Ukraine army chief pledges to expand strikes on Russia
Last updated: June 23, 2025 | 12:13
Firefighters work in a destroyed apartment building after a Russian attack in Kyiv, Ukraine, early on Monday. AP
Ukraine’s top military commander vowed to increase the “scale and depth” of strikes on Russia in remarks made public on Sunday, saying Kyiv would not sit idly by while Moscow prolonged its three-year invasion.
Diplomatic efforts to end the war have stalled in recent weeks.
The last direct meeting between the two sides was almost three weeks ago and no follow-up talks have been scheduled.
Russian attacks on Ukraine have killed dozens of people during the interim, including in the Ukrainian capital Kyiv, according to officials.
“We will not just sit in defence. Because this brings nothing and eventually leads to the fact that we still retreat, lose people and territories,” Ukrainian commander-in-chief Oleksandr Syrsky told reporters including the media.
Syrsky said Ukraine would continue its strikes on Russian military targets, which he said had proved “effective”.
“Of course, we will continue. We will increase the scale and depth,” he said.
Medical workers help a woman in the yard of an apartment building destroyed after a Russian attack in Kyiv, Ukraine, early on Monday. AP
Ukraine has launched retaliatory strikes on Russia throughout the war, targeting energy and military infrastructure sometimes hundreds of kilometres from the front line.
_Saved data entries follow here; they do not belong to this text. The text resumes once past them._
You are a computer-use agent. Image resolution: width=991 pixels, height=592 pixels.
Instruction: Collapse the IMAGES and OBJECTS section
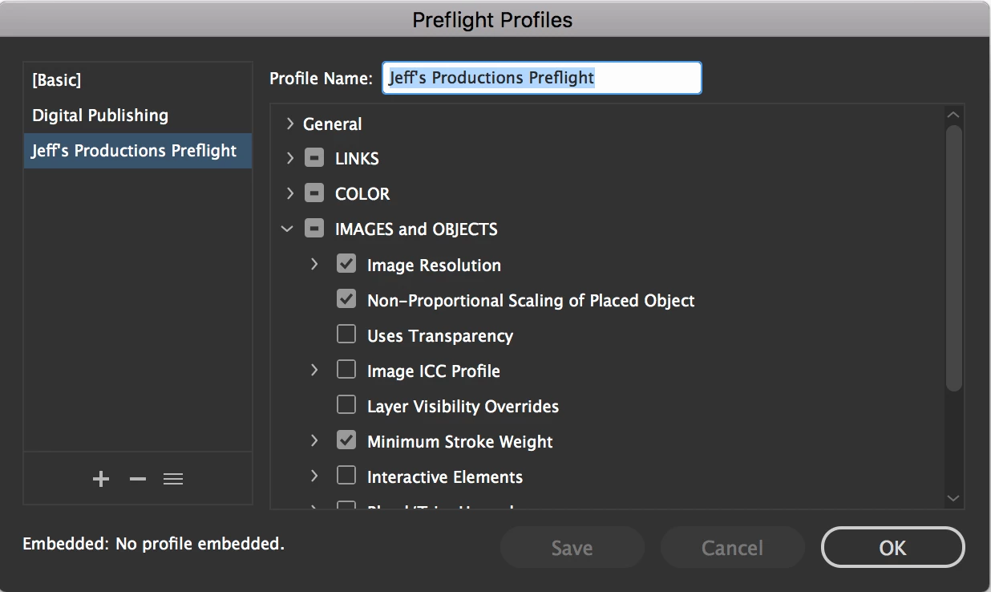288,229
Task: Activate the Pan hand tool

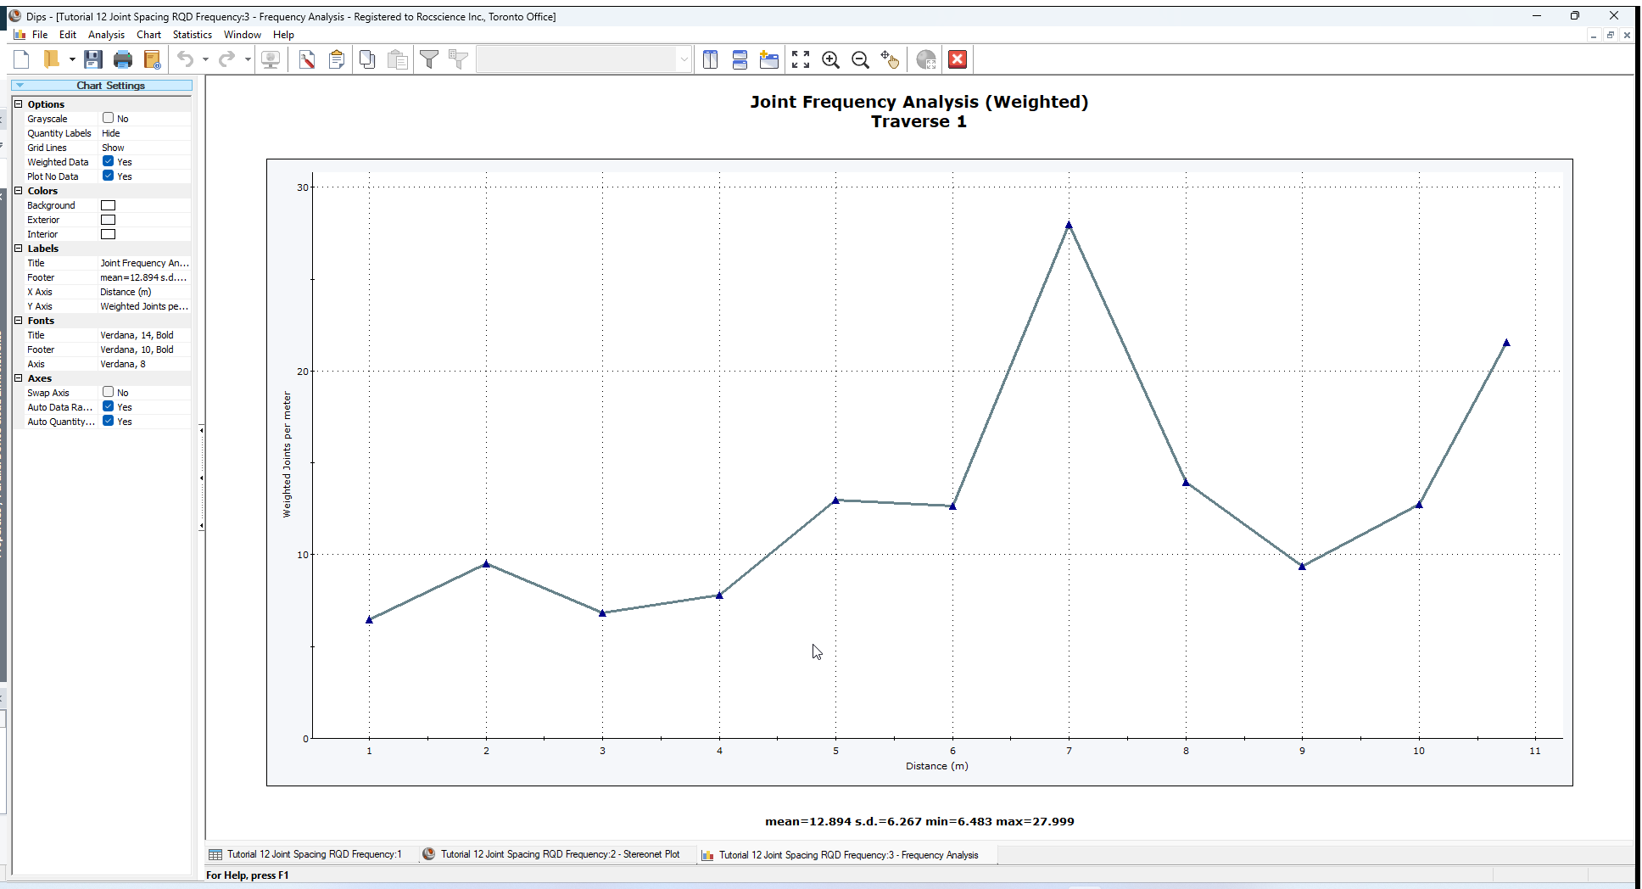Action: [890, 59]
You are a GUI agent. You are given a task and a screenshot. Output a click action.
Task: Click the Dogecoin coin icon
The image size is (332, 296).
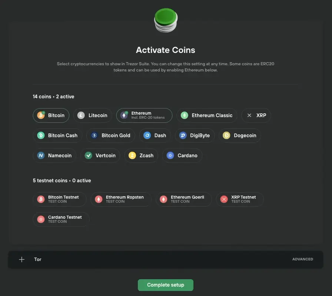pos(226,136)
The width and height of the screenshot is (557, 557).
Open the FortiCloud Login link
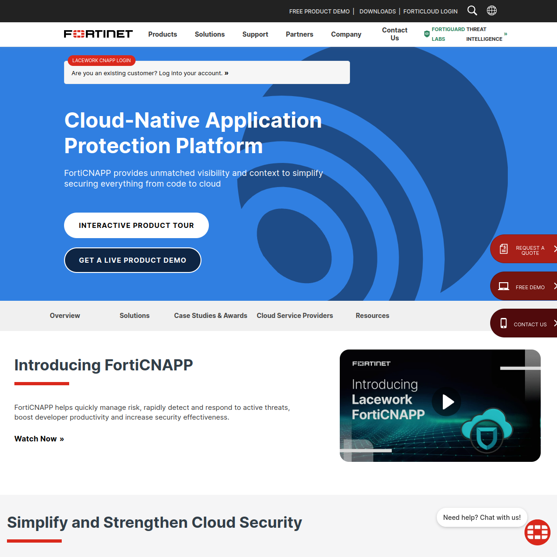(x=430, y=11)
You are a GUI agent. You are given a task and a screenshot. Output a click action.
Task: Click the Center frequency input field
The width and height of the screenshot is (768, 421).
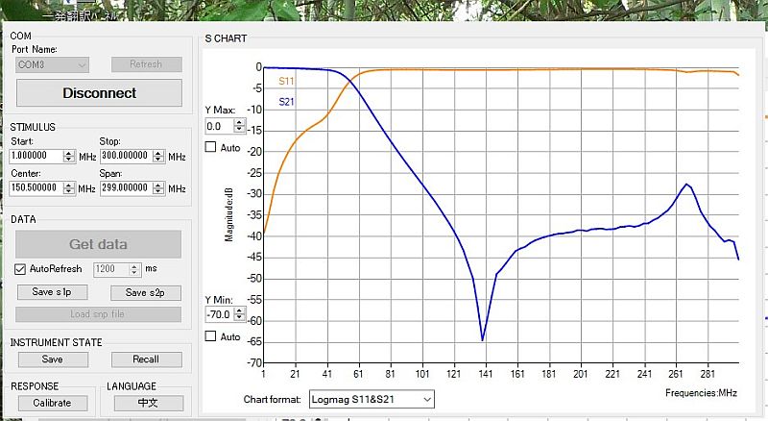click(x=36, y=187)
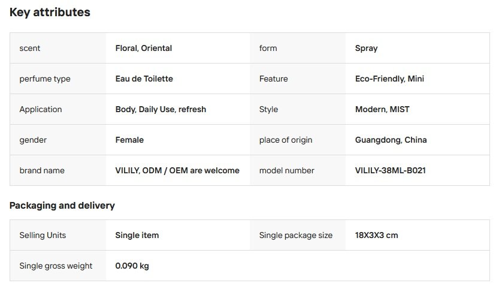Click the "Single item" selling units value
Screen dimensions: 499x289
[137, 235]
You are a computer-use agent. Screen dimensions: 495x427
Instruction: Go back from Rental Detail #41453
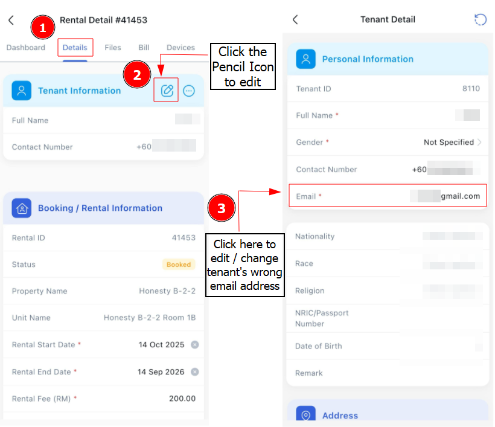(x=11, y=20)
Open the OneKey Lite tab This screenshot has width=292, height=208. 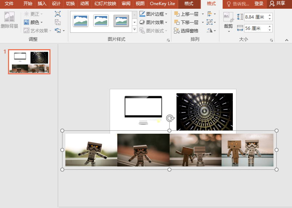click(162, 4)
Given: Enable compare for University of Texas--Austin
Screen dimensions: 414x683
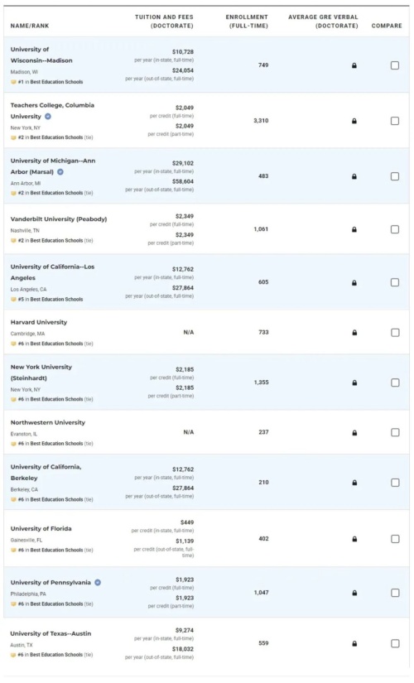Looking at the screenshot, I should tap(395, 643).
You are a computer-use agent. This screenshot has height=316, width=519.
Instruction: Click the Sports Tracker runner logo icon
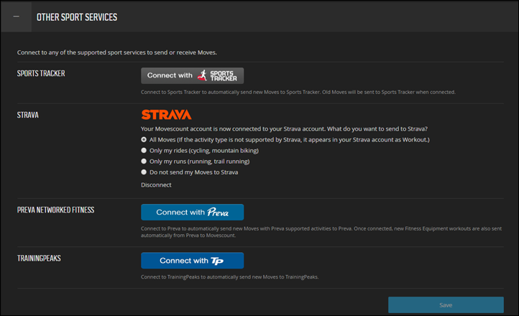coord(203,75)
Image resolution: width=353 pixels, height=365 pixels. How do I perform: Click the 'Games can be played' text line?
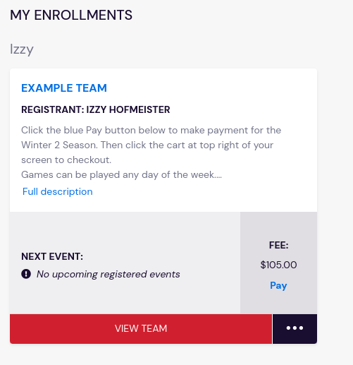point(121,174)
Kyiv says the strikes are a fair response to deadly Russian attacks on Ukrainian infrastructure and civilians.
At least four people were killed in an overnight Russian strike on an apartment building in the eastern Ukrainian city of Kramatorsk, while a strike on a Ukrainian army training ground later in the day killed three others, officials said.
In wide-ranging remarks, Syrsky conceded that Russia had some advantages in drone warfare, particularly in making fibre-optic drones that are tethered and difficult to jam.
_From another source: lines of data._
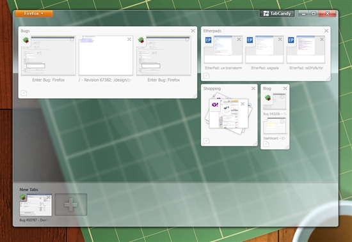
Task: Add a new tab to the Etherpads group
Action: point(207,76)
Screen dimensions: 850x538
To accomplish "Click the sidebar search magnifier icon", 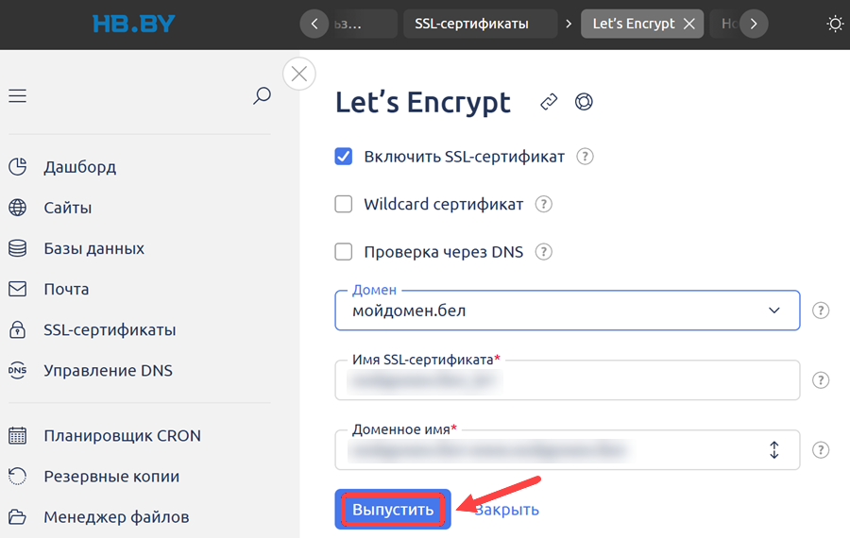I will [262, 96].
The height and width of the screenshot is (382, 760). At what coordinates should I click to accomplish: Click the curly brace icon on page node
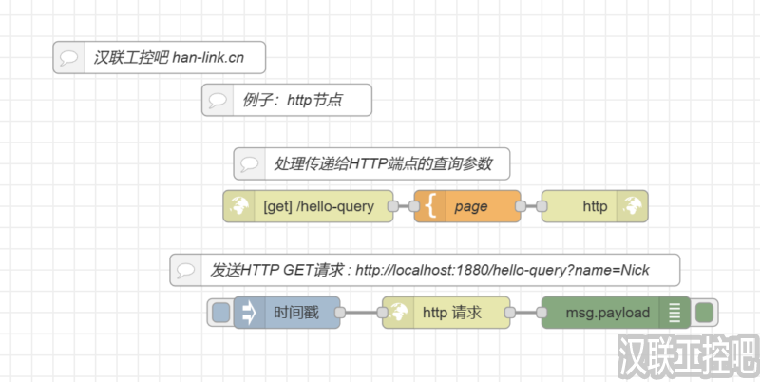pyautogui.click(x=428, y=206)
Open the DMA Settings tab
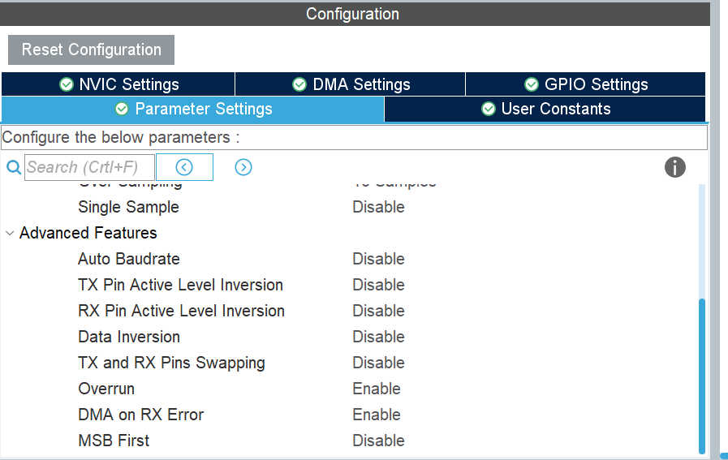 tap(351, 84)
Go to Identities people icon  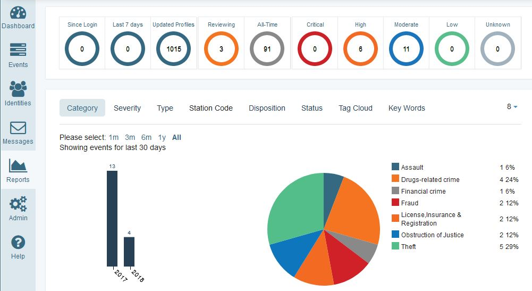(x=18, y=89)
“Here, unfortunately, they have an advantage in both the number and range of their use,” he said.
He also claimed that Ukraine still held 90 square kilometres of territory in Russia’s Kursk region, where Kyiv launched an audacious cross-border incursion last August.
“These are our pre-emptive actions in response to a possible enemy offensive,” he said.
Russia said in April that it had gained full control of the Kursk region and denies that Kyiv has a presence there.
Moscow occupies around a fifth of Ukraine and claims to have annexed four Ukrainian regions as its own since launching its invasion in 2022 - in addition to Crimea, which it captured in 2014.
Kyiv has accused Moscow of deliberately sabotaging a peace deal to prolong its full-scale offensive on the country and to seize more territory.
The Russian army said on Sunday that it had captured the village of Petrivske in Ukraine’s northeast Kharkiv region.
Russian forces also fired at least 47 drones and three missiles at Ukraine between late Saturday and early on Sunday, the Ukrainian air force said.
On Saturday, hundreds of Ukrainians observed the longest day of the year with a midsummer celebration of some of their oldest traditions, a display of cultural perseverance in a nation threatened by war.
Rooted in Ukraine’s ancient past of Slavic paganism the event, Ivana Kupala, features rituals and symbolism to honor the summer solstice, related to fertility, nature, purity and renewal - values that predate the region’s Christianization at the end of the first millennium.
At the open-air National Museum of Folk Architecture and Ukrainian Life on the outskirts of Kyiv, participants in embroidered shirts and blouses strolled among thatched-roof cottages, wooden churches and windmills dating to the 18th and 19th centuries. Women and girls wore vinoks - wreaths made from wildflowers - as they took part in folk dances, games and craft workshops.
Viktoria Phi, a master of folk art at the museum, taught visitors to weave the colorful flowered headdresses. She said that Ivana Kupala, which also has variations in other Slavic countries from the Czech Republic to Bulgaria to Russia, was a “small oasis” in the war in Ukraine, where people can “walk and enjoy nature, architecture, songs and dances.”
“It’s most popular among young people, and I am very happy when a family comes with young children,” she said.